13 de outubro de 2005

ARI BARROSO - Comida em verso e música

Como bom boêmio, o compositor Ari Barroso apreciava os petiscos dos botequins cariocas, onde era freqüentador assíduo, saboreava galinha frita com as mãos e bebia whisky
Além da fama de genial compositor, Ari Barroso (1903-1964) é conhecido por ter sido um dos maiores farristas do seu tempo. Bom de copo, irradiava alegria entre os boêmios cariocas. Na mesa com os amigos, era dos mais falantes, sempre com ótimas tiradas e humor às vezes irônico. Ari chegava ao entardecer aos bares, com uma entusiasmada turma composta de gente como Vinicius de Moraes, Antônio Maria, Sérgio Porto, entre muitos outros. Naturalmente, bem acompanhado de uma generosa dose de whisky, servida com pedras de gelo e um pouco d'água. Muitas vezes optava pela cerveja. "Ele era o dono da mesa, muito espirituoso e engraçado", define o jornalista e escritor Sérgio Cabral Santos, autor da mais completa biografia do músico, No Tempo de Ari Barroso (Lumiar Editora, Rio de Janeiro, 1993).

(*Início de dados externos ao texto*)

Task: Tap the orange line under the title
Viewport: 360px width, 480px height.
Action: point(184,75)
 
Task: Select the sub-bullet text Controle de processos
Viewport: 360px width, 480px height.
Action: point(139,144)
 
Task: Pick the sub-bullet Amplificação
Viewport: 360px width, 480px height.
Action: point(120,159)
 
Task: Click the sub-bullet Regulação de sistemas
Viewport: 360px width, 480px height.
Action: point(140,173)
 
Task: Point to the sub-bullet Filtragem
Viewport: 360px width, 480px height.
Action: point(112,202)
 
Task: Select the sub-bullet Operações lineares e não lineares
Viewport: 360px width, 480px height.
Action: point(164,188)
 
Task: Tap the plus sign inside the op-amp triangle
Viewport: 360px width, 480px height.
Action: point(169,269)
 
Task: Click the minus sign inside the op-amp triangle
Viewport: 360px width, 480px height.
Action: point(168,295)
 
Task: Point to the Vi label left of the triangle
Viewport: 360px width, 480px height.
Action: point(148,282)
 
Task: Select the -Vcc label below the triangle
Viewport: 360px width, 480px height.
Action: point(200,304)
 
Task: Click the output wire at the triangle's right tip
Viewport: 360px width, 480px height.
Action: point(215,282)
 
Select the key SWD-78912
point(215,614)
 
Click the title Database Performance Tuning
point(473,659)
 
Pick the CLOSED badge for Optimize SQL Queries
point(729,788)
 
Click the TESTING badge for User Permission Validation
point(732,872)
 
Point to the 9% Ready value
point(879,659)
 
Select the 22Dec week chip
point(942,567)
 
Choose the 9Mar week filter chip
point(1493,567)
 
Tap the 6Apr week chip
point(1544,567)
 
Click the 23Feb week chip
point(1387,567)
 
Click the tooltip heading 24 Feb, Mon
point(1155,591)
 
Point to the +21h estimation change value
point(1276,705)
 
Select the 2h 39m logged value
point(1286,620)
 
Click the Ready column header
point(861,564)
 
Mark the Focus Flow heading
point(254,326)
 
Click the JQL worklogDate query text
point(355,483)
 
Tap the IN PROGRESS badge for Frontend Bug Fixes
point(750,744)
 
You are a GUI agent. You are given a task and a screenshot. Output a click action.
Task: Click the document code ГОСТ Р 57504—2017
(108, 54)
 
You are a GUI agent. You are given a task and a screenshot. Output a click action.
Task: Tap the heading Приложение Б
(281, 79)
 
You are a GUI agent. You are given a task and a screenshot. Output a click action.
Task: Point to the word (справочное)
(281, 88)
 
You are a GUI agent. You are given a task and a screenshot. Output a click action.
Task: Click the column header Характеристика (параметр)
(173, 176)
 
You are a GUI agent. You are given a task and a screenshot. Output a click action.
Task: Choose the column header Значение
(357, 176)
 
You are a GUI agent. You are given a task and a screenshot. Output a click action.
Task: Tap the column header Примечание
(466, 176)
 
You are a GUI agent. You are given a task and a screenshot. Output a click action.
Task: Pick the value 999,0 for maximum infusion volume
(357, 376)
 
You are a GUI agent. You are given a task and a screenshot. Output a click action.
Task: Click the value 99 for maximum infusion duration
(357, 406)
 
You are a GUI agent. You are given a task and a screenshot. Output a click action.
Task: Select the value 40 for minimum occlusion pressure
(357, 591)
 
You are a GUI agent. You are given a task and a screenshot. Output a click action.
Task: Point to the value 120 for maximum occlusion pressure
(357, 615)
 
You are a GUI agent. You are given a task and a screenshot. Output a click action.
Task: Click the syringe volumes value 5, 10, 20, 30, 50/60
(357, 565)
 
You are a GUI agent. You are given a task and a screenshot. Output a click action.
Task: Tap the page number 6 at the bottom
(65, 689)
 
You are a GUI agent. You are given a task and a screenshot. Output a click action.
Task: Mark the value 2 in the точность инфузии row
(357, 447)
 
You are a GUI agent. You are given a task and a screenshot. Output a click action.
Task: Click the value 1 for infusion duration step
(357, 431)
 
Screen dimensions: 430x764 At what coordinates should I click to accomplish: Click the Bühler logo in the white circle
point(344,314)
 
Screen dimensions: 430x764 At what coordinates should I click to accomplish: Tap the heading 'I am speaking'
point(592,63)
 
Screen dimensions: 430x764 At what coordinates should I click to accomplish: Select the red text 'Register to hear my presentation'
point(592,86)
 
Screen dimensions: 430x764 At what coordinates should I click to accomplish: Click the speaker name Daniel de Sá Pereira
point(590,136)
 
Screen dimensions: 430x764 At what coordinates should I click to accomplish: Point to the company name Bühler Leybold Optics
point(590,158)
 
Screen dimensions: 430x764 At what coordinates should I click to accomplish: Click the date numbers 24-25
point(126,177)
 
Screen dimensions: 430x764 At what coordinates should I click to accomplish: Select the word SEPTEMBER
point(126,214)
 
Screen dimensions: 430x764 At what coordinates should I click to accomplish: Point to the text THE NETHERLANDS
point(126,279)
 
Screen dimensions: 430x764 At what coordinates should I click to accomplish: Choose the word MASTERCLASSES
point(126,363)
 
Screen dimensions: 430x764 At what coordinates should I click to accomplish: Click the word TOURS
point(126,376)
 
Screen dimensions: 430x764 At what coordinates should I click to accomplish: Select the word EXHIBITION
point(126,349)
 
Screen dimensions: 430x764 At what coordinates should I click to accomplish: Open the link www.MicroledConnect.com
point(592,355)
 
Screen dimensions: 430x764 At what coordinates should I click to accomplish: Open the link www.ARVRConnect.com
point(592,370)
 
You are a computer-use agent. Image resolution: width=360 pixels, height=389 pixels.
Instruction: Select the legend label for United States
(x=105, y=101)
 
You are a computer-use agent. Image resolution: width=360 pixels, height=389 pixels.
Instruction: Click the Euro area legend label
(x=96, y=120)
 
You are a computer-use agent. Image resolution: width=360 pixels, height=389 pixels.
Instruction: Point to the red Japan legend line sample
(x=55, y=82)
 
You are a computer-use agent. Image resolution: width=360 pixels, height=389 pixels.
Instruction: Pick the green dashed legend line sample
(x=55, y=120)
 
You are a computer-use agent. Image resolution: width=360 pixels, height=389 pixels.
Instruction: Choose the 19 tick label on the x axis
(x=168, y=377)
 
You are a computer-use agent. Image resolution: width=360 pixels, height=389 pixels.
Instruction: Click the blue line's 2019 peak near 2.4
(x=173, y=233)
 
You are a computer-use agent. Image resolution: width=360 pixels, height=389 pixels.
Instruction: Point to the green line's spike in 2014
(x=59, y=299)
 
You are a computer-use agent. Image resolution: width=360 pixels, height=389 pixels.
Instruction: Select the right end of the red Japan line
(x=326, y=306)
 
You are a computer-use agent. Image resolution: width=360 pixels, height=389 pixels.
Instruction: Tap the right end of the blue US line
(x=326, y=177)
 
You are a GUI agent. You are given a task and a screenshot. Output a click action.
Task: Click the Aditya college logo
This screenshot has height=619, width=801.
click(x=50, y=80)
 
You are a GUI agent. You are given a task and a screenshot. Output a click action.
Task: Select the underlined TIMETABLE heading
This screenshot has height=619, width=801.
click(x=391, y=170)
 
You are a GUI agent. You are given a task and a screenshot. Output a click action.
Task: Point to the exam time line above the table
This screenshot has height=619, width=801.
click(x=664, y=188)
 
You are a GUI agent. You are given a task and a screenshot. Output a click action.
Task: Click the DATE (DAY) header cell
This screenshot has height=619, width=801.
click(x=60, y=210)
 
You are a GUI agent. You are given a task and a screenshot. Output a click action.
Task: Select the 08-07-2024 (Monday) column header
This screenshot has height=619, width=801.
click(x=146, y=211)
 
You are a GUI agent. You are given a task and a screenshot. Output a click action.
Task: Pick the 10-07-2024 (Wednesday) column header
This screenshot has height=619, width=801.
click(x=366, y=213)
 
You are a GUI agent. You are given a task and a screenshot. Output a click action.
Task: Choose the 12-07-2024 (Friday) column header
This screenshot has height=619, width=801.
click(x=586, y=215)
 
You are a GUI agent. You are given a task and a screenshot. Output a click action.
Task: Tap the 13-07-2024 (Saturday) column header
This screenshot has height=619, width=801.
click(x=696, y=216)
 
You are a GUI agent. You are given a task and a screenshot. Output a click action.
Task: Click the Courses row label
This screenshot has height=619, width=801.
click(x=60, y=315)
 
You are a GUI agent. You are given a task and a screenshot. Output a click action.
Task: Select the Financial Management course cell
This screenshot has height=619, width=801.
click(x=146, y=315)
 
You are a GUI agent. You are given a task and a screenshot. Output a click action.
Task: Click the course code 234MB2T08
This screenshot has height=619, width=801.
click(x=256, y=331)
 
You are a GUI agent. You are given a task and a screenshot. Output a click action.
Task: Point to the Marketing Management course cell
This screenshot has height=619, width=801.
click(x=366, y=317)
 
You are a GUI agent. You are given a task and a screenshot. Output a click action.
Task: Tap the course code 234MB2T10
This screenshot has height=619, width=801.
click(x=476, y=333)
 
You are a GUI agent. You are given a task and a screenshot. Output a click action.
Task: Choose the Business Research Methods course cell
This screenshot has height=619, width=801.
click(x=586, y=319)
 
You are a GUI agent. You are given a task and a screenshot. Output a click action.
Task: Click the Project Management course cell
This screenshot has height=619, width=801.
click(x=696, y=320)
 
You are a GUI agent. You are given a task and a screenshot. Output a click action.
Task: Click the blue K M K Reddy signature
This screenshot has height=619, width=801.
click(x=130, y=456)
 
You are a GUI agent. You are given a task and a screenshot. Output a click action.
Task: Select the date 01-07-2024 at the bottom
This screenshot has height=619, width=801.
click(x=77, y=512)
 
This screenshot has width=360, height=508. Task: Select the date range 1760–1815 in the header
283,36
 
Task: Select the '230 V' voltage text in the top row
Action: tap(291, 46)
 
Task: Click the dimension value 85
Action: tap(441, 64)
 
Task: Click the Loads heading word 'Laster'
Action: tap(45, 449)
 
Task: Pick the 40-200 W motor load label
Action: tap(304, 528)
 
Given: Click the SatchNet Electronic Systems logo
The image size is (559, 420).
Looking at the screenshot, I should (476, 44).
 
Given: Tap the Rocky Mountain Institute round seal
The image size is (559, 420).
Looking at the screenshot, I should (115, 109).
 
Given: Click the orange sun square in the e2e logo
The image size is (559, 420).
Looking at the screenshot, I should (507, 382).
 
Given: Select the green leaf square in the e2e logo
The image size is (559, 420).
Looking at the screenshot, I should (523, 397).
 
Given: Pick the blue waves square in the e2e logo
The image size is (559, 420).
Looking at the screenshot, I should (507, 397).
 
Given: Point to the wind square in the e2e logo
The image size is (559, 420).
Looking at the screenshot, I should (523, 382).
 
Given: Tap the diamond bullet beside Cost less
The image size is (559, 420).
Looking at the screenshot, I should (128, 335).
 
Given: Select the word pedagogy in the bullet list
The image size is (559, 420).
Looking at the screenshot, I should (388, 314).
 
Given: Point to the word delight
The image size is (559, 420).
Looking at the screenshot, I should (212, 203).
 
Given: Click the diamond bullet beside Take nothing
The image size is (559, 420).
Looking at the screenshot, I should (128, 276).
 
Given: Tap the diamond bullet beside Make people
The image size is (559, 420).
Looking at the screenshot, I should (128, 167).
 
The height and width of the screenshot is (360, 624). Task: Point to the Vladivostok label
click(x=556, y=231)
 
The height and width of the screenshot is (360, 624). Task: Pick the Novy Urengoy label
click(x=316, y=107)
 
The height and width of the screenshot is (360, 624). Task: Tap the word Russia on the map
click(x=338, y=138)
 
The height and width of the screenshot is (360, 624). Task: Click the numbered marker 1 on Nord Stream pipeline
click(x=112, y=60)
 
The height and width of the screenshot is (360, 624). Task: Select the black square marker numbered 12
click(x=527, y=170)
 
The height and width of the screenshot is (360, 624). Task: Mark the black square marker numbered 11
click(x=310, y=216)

Deliciava-se com os típicos pratos de botequim. Um dos seus favoritos, como relata Cabral, era a galinha frita do tradicional bar Cervantes, na Avenida Prado Júnior, em Copacabana. "Gostava de comer a galinha com a mão", lembra o escritor. Aberto em 1955, o Cervantes ainda é um dos lugares mais procurados na alta madrugada para tomar chope e saborear, principalmente, seu antológico sanduíche de pernil com abacaxi, de sabor único. A galinha da época de Ari continua a figurar no cardápio e o segredo, segundo a equipe do Cervantes, é cozinhá-la antes e fritá-la levemente na hora de ir à mesa. O que a torna mais macia e menos gordurosa.

Outro boteco memorável na vida do compositor foi o Villarino, conhecido como o bar da bossa nova, no Centro do Rio de Janeiro. Dizem que foi ali o memorável encontro de Vinicius de Moraes e Tom Jobim. O primeiro de uma série histórica.
O espanhol Antônio Vasquez, hoje proprietário do bar, era garçom na época e serviu muito a mesa de Ari. "Ele chegava às 18 horas em ponto", conta. Esse horário fez Cabral chamar os encontros de "boemia vespertina". Segundo o espanhol, para acompanhar seu whisky White Horse, o compositor saboreava finas fatias de presunto cozido, servidas com pão preto e uma pasta de queijo roquefort. "Mas bebia mais que comia", diz Vasquez, de 71 anos. "Eles vinham todos os dias. Ficavam até as 21 horas e depois iam embora.

O Ari era muito alegre, cantava, dançava e tomava de três a quatro doses de whisky por noite", conta. "Antes de partir, sempre encomendava um pacotinho de frutas para levar para casa."Sim, eram seu encanto. Apreciava as frutas, principalmente as mangas de sua terra, Ubá, em Minas Gerais. "Era louco por elas", lembra Cabral. O compositor chegou ao Rio com 18 anos, para ingressar na Faculdade de Direito do Catete. Jovem do interior, foi tentar a vida na cidade grande. De cara, maravilhou-se com o mar. Ali, Ari fez de tudo um pouco. Foi jornalista, radialista, locutor esportivo. "Ele era um exagerado em tudo o que fazia; um compositor exageradamente bom", derrete-se Cabral. Antes de mais nada, contudo, é o compositor de "Aquarela do Brasil", que fez em uma tarde chuvosa e o tornou famoso no mundo todo.
Falava do Rio e da Bahia com peculiar familiaridade, como se pode ver em "Na Baixa do Sapateiro".
O compositor morou por muitos anos no Leme, na hoje chamada Ladeira Ari Barroso. Naquela casa, oferecia alguns almoços caprichados para amigos e pessoas importantes de passagem pela cidade. Era comum servir feijoada. Na redondeza de sua residência, freqüentava o Fiorentina, restaurante que agora tem sua estátua na porta, para brindar os visitantes com o cliente ilustre. O lugar havia fechado em 1992 e, no ano passado, voltou a funcionar.

Ari adorava tomar suas doses de whisky e contar histórias (nem sempre verdadeiras) nas mesas do bar. O encantamento com o álcool lhe causou uma cirrose. Faleceu num domingo de Carnaval, mas até a morte teve poesia. Seu último suspiro aconteceu quando sua escola favorita, a Império Serrano, desfilava na avenida.


Um comentário:

Anônimo disse...

Só hoje tive tempo de ler este post. Como sempre uma aula, uma magnífica aula.